When I was a little girl, my mother told me to beware of men, as they lie. Later in life, I realised that it is not only men; it is the people we look up to as well. For instance, I was told by almost every adult in my life, “Once you get into med school, everything settles down for good.” I have reached that point in my life, and the only thing that has settled down in my glass is failure. I have encountered so many failures up till now that I don’t think I will ever be able to let the horrors of it go. The amount of “casual” sexism I encounter each day is the cherry on top of the cake because it further strengthens my belief that I am not going to make it.
When a child looks at me now, munching on Cheetos, he probably thinks, “I want to be like her; she can buy Cheetos anytime she wants!” Who will tell him that I am stress eating, because I have lost the balance of my life? Amidst almost all of my college friends getting hitched, I feel lonely and isolated. I feel like I don’t belong anywhere; it is just one abyss I am falling into, and I can’t find my way back.
My jumbled thoughts are the voice of every individual who has just stepped into their twenties. The twenties is a scary age. When I use the word scary, I mean the scary that gives you nightmares which leave you sweating and throwing up in the middle of the night.

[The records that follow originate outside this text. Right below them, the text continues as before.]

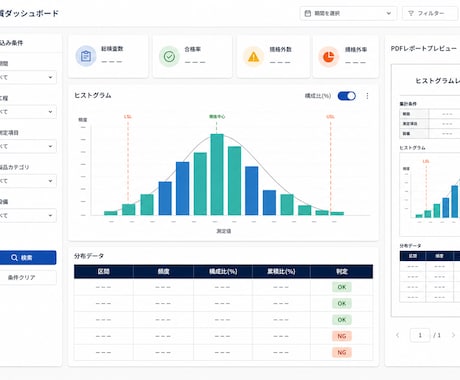Click the orange pie chart icon
Viewport: 460px width, 380px height.
(x=329, y=57)
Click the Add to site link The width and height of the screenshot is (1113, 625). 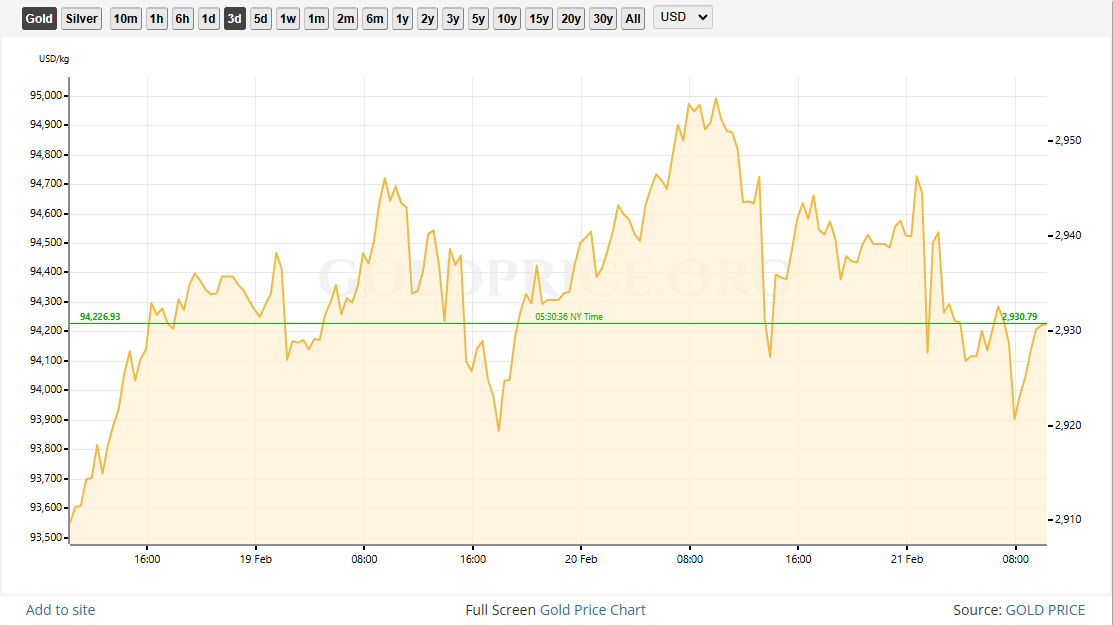(61, 610)
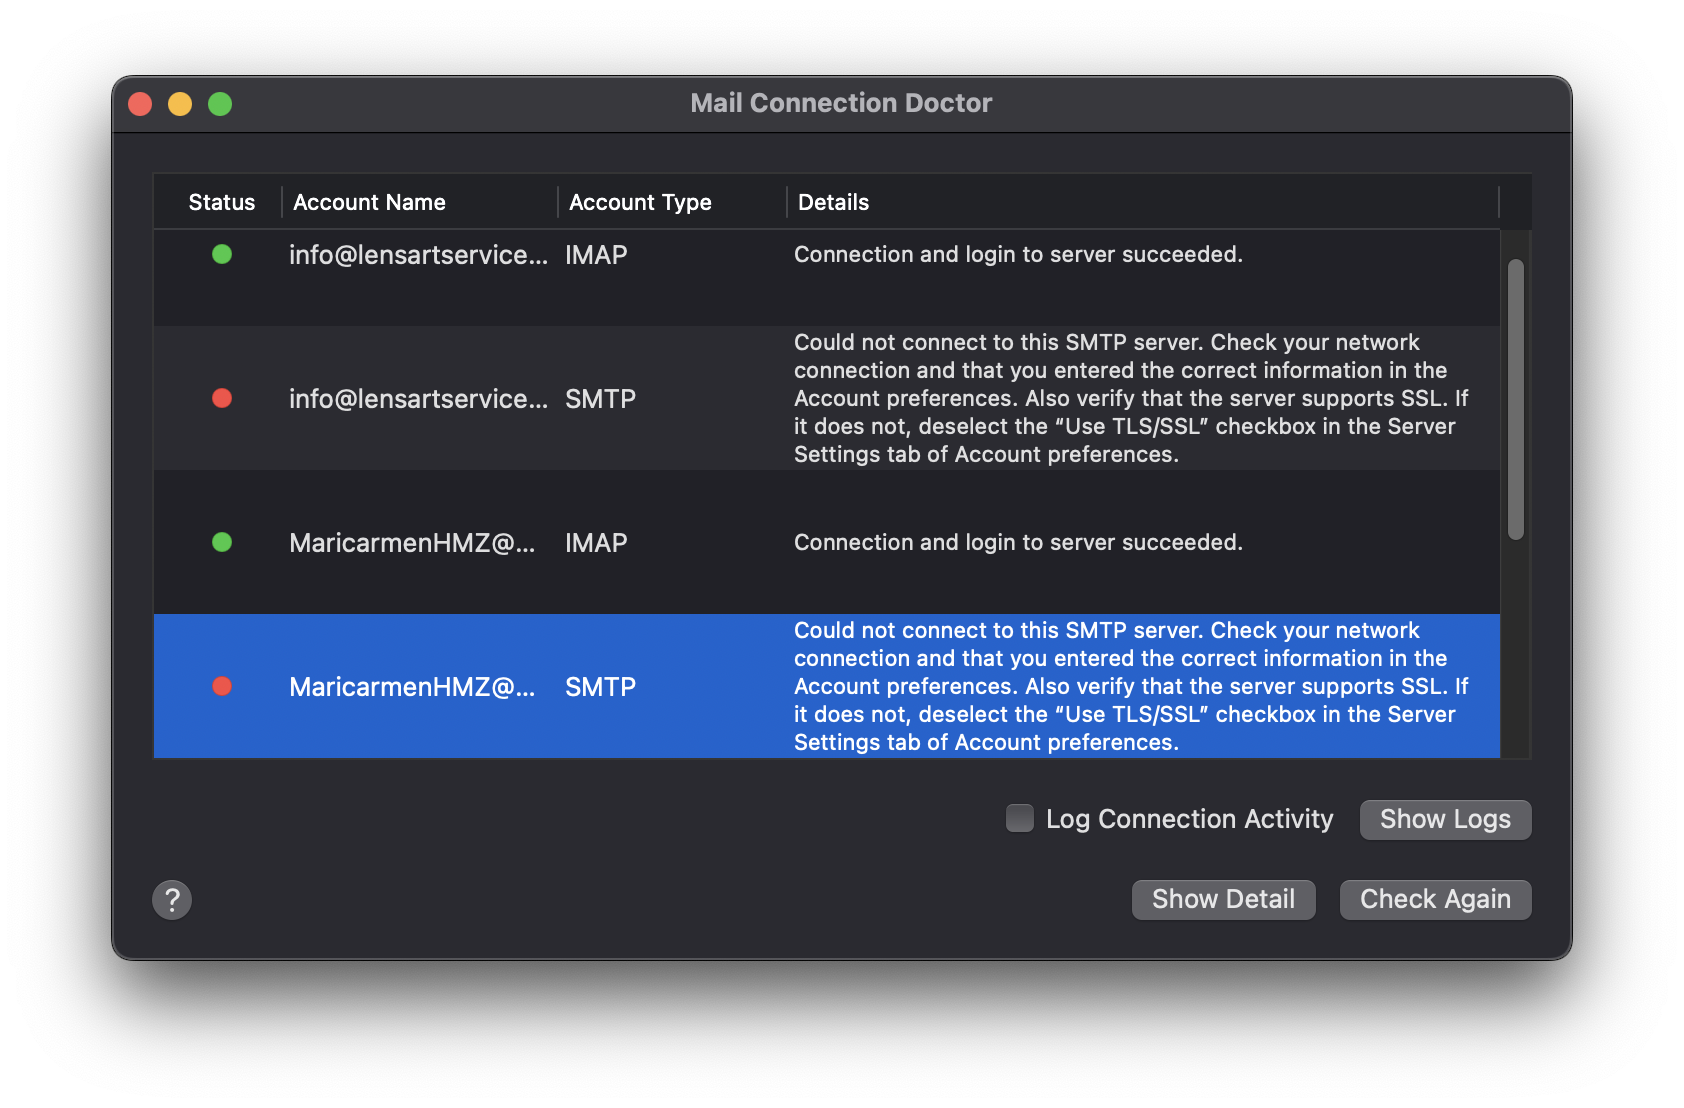The image size is (1684, 1108).
Task: Open the help question mark icon
Action: tap(172, 899)
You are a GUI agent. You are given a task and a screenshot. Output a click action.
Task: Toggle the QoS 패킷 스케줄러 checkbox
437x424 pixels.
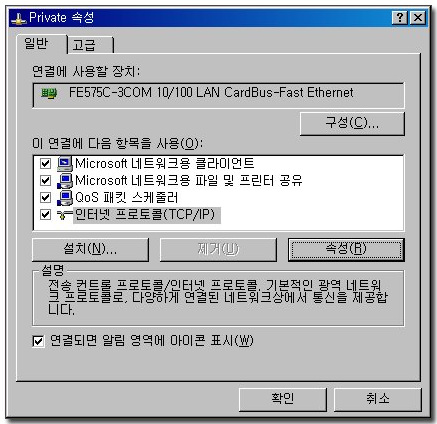[x=45, y=198]
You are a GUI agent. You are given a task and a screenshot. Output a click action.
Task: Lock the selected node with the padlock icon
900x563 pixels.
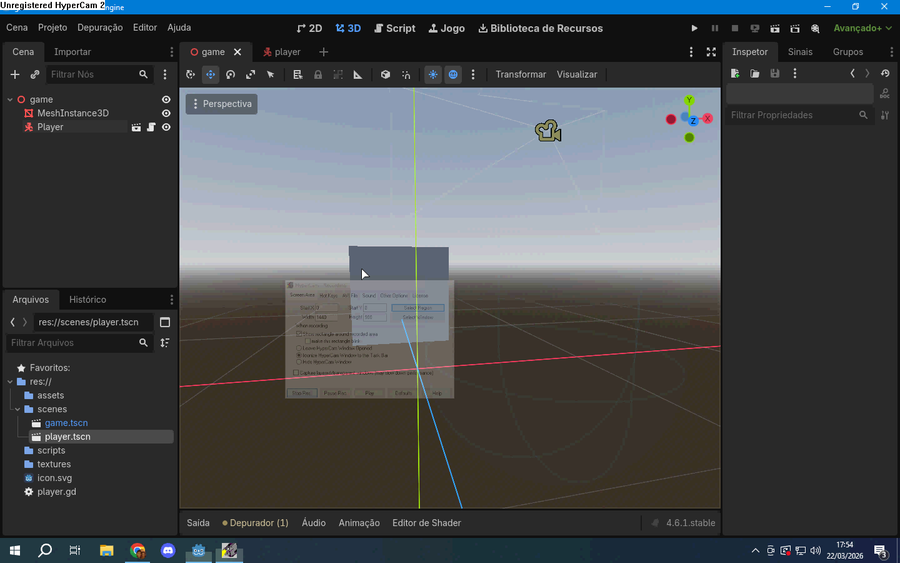[317, 75]
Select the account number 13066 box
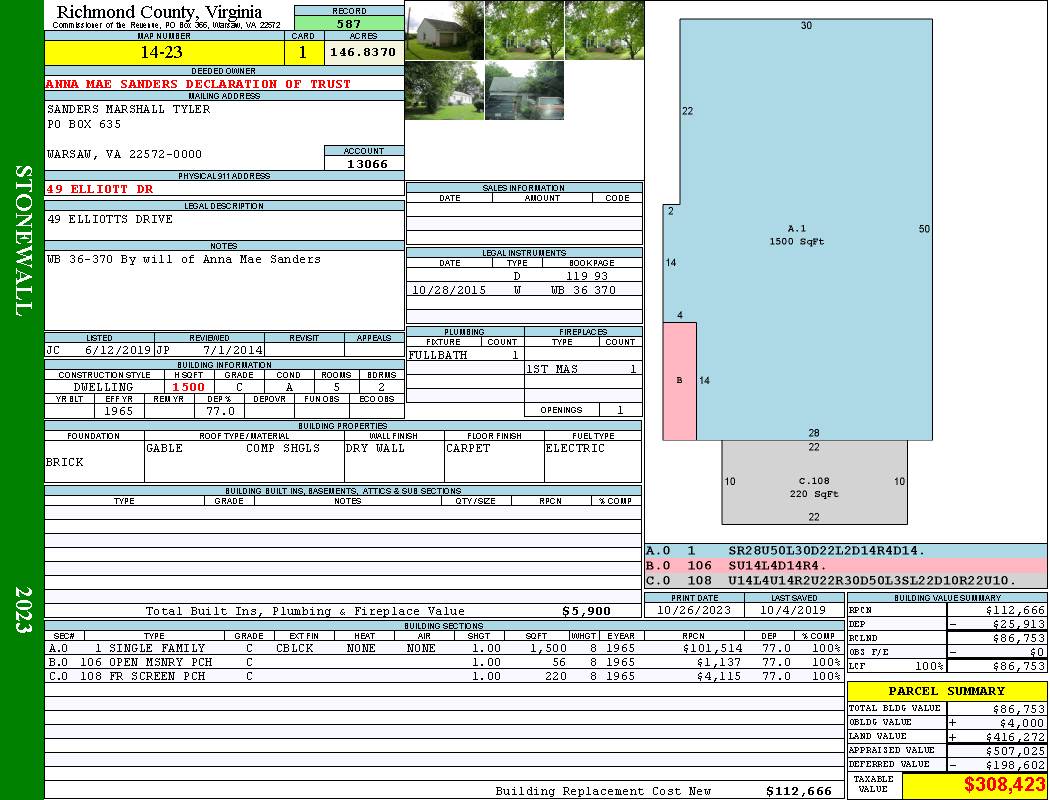The image size is (1050, 800). [364, 163]
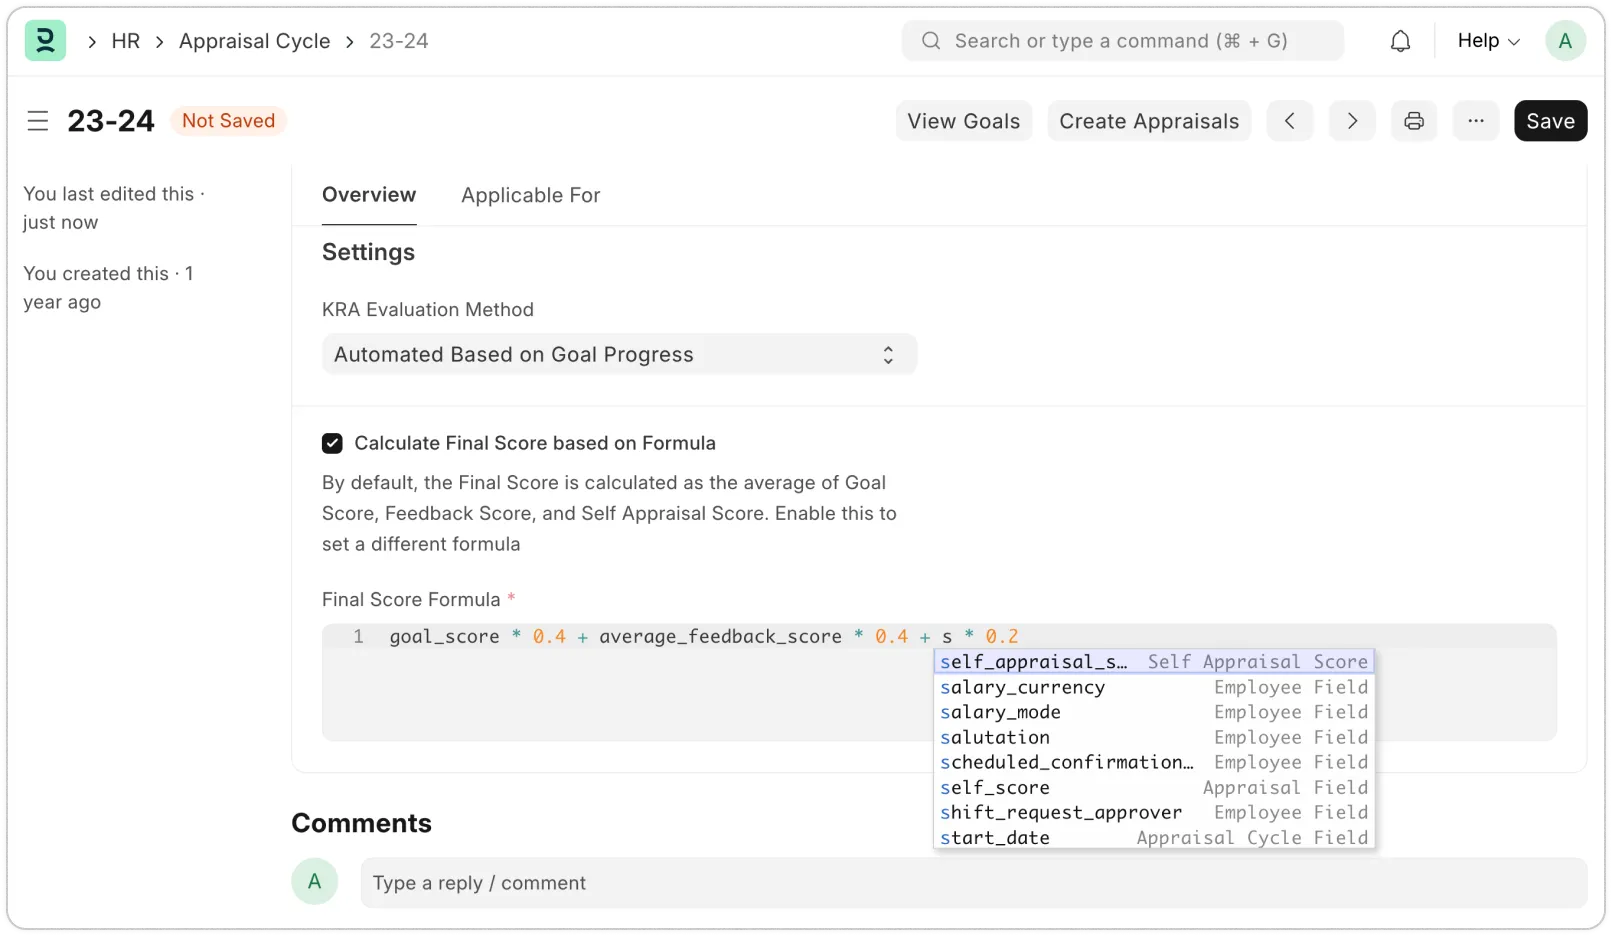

It is that monster whose mouth is wide open to engulf your hopes, dreams, inspiration, ambitions and youth. It robs you of your carefree existence, risk-taking abilities, and bravery. You’ll find yourself lying in your bed, staring at your fan, and thinking of what a loser you are for not being able to “make it” yet.
Adulting is complicated. It is that one toxic friend from your childhood that you can’t let go of. Or the monthly bills you can’t avoid. You indeed have a whole world open to you, offering you millions of things to excel at, but you don’t know what road to take. You always have something to catch up on, and there is a consistent uncomfortable feeling of falling behind.
Such are the horrors of adulting, my friend.
Yet, I have no choice but to wake up every day to face it.